ARM-on-ARM: Leveraging Virtualization Extensions for Fast Virtual Platforms
- Jünger, L. , Bölke, J. , Tobies, S. , Hoffmann, A. , Leupers, R.
- Book Title:
- Proceedings of the Conference on Design, Automation & Test in Europe (DATE)
AbstractVirtual Platforms (VPs) are an essential enabling
technology in the System-on-a-Chip (SoC) development cycle.
They are used for early software development and hardware/software codesign. However, since virtual prototyping is limited by
simulation performance, improving the simulation speed of VPs
has been an active research topic for years. Different strategies
have been proposed, such as fast instruction set simulation using
Dynamic Binary Translation (DBT). But even fast simulators
do not reach native execution speed. They do however allow
executing rich Operating System (OS) kernels, which is typically
infeasible when another OS is already running.

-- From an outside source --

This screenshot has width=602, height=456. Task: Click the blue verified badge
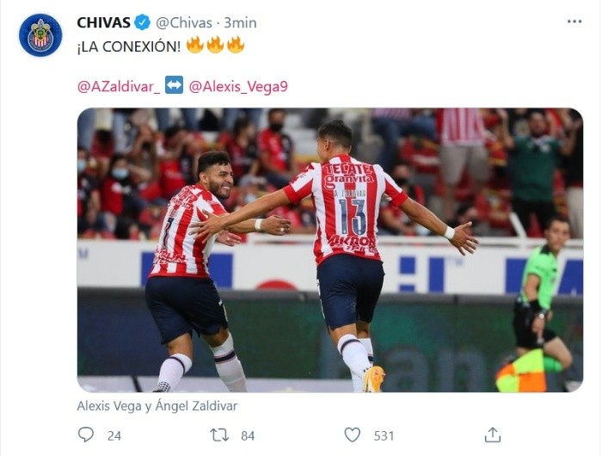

Executing multiple OSs on shared physical hardware is typically accomplished by using virtualization, which has a long
history on x86 hardware. It enables encapsulated, native code
execution on the host processor and has been extensively used
in data centers, where many users share hardware resources.
When it comes to embedded systems, virtualization has been
made available recently. For ARM processors, virtualization
was introduced with the ARM Virtualization Extensions for the
ARMv7 architecture. Since virtualization allows native guest code
execution, near-native execution speeds can be reached.
In this work we present a VP containing a novel ARMv8
SystemC Transaction Level Modeling 2.0 (TLM) compatible
processor model. The model leverages the ARM Virtualization
Extensions (VE) via the Linux Kernel-based Virtual Machine
(KVM) to execute the target software natively on an ARMv8
host. To enable the integration of the processor model into a
loosely-timed VP, we developed an accurate instruction counting
mechanism using the ARM Performance Monitors Extension
(PMU). The requirements for integrating the processor mode
into a VP and the integration process are detailed in this work.
Our evaluations show that speedups of up to 2.57x over
state-of-the-art DBT-based simulator can be achieved using our
processor model on ARMv8 hardware.